Others choose how to act towards me.
I, in turn, also have a choice:
how to act towards them.
How others act towards me is their choice, a karmic decision that entails results. I too have a choice. I can react automatically without considering the consequences. And yes, even though this doesn’t feel like a choice, it is.
We reacted from habit. Habits are formed first by opting to do something, and by then doing it repeatedly. At any point, we can choose to change our behavior. For the most part we don’t, so we end up reacting automatically without considering the consequences. Instead of choosing to act from habits, a saner choice would be to consciously discern the likely future consequences of my actions.
Sound too complicated?
That it will take too much time when action needs to be immediate?
The time we take carefully considering how to react is nothing compared to the time in which we will suffer the results of our having acted rashly.

When realizing we failed to react compassionately,
imagine how a role model would have reacted,
can help us improve.
If we have been cultivating for a while, when something predictable happens we would expect to react better than we would have previously.

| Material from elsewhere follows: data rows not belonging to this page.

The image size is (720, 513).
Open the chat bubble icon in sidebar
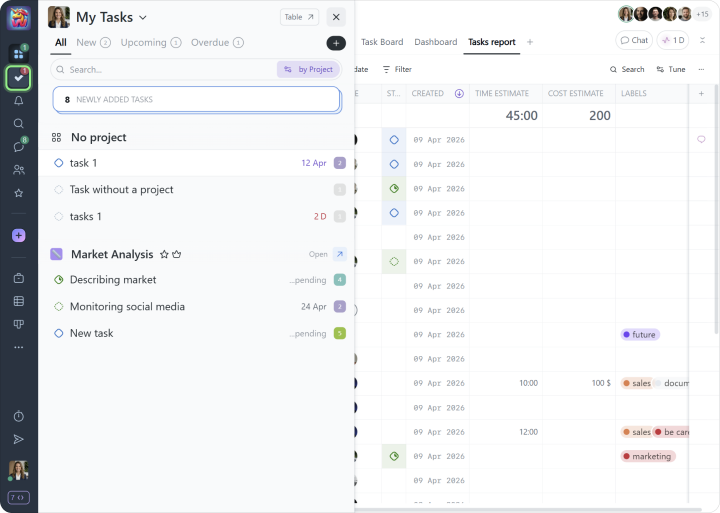tap(18, 147)
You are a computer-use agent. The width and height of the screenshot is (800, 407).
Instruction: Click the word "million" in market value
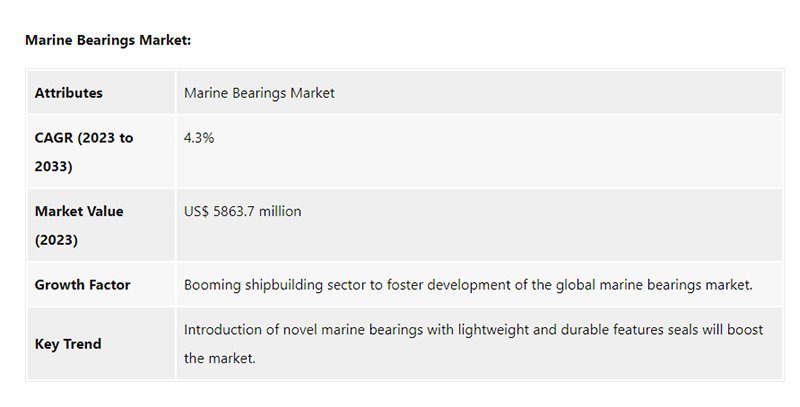(x=276, y=212)
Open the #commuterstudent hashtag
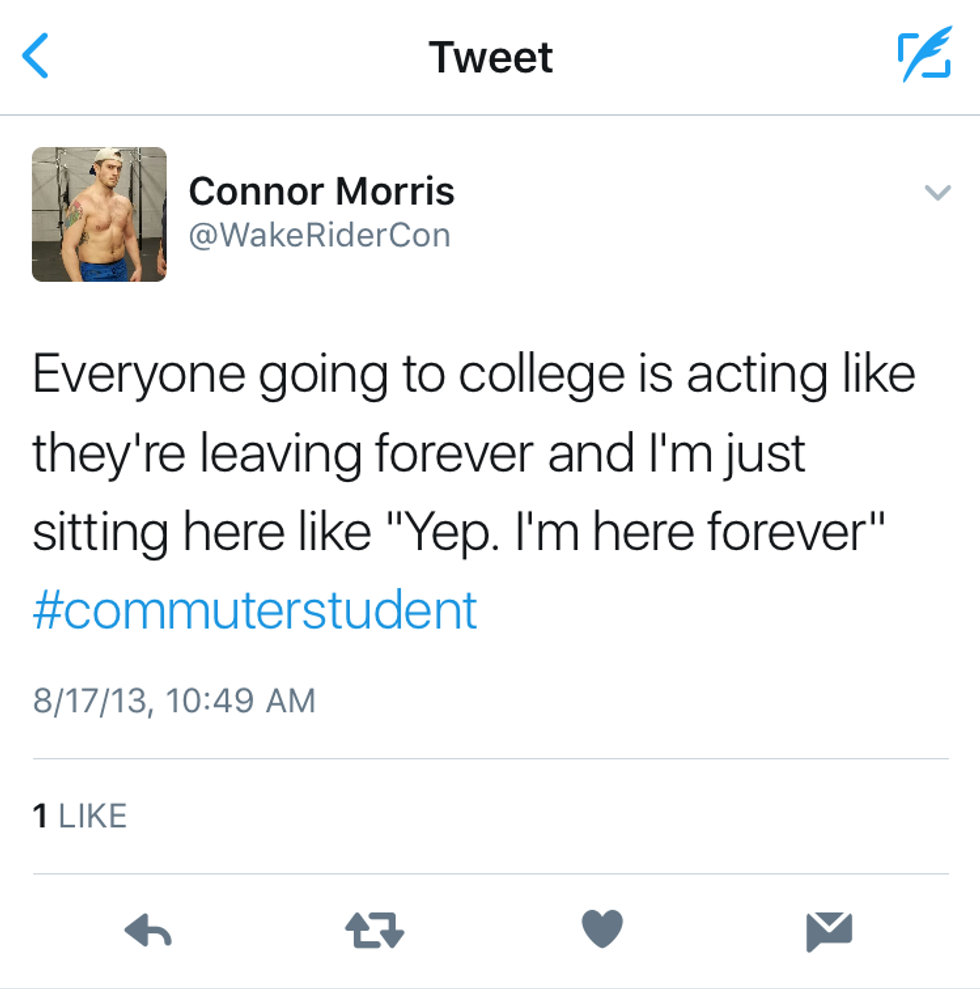Viewport: 980px width, 989px height. 255,609
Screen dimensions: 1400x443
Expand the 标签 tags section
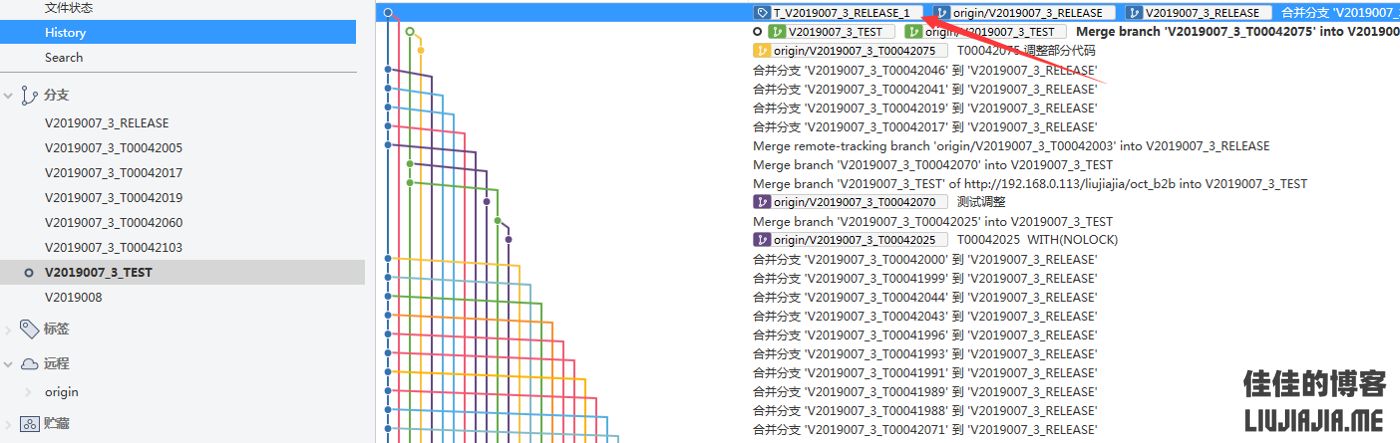pos(9,329)
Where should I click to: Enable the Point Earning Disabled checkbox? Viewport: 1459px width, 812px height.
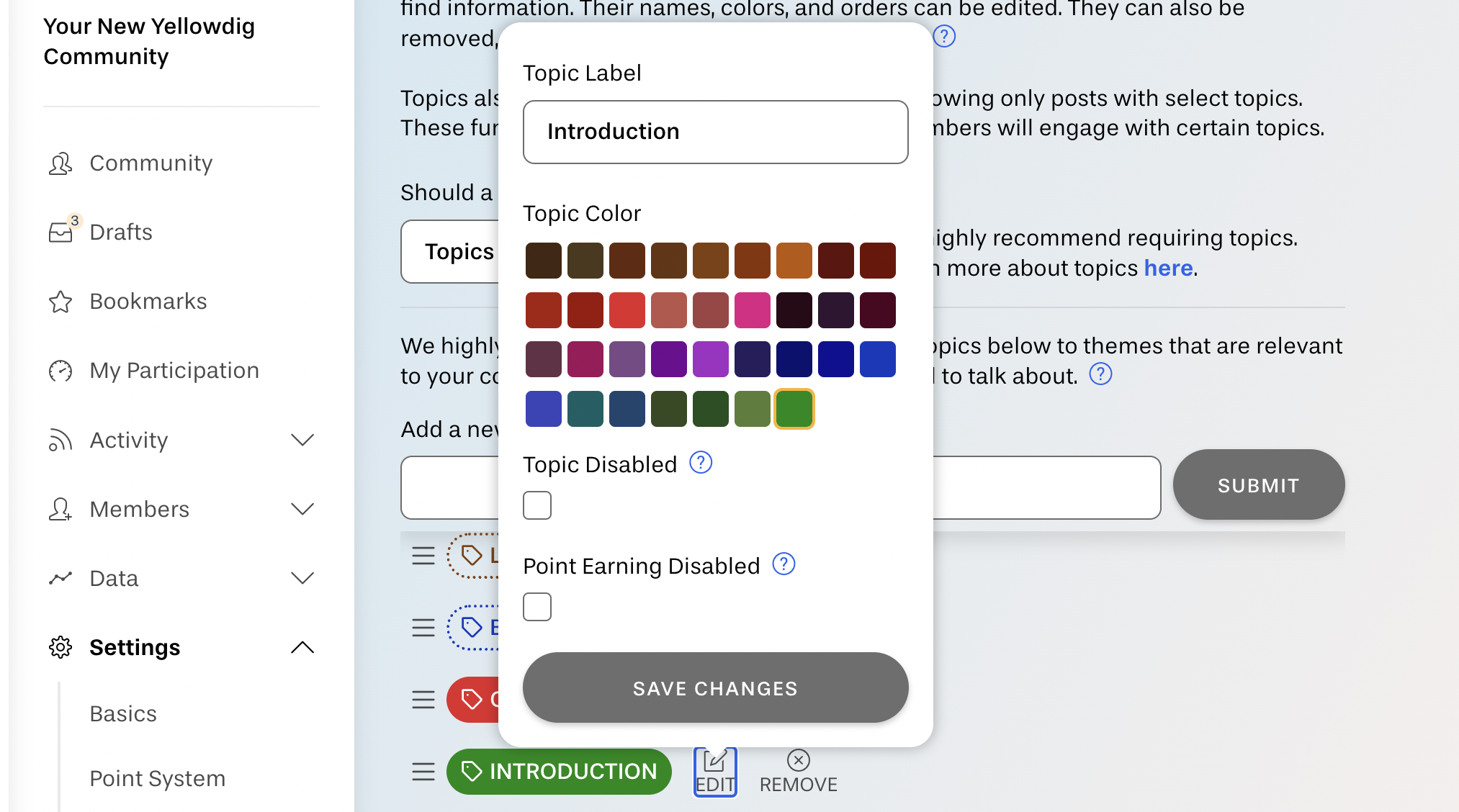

But what of the times when we’re so surprised it’s as if we never learned Buddhism?
Or good manners, apparently.
For example, shocked by a person’s unexpected decline in health, we fail to adapt to his new condition quickly enough to bring him a chair.
Relieved and elated that a dreaded visit went well, we fail to offer to help the person get to her next destination.
Imagining how a bodhisattva would have reacted in the circumstances is one option, but trying to emulate an awakened being can be daunting. Much less intimidating is envisioning how someone we know and admire would have acted. Repeatedly doing this when we fail to measure up should prepare us to react more thoughtfully in the future regardless of the circumstances.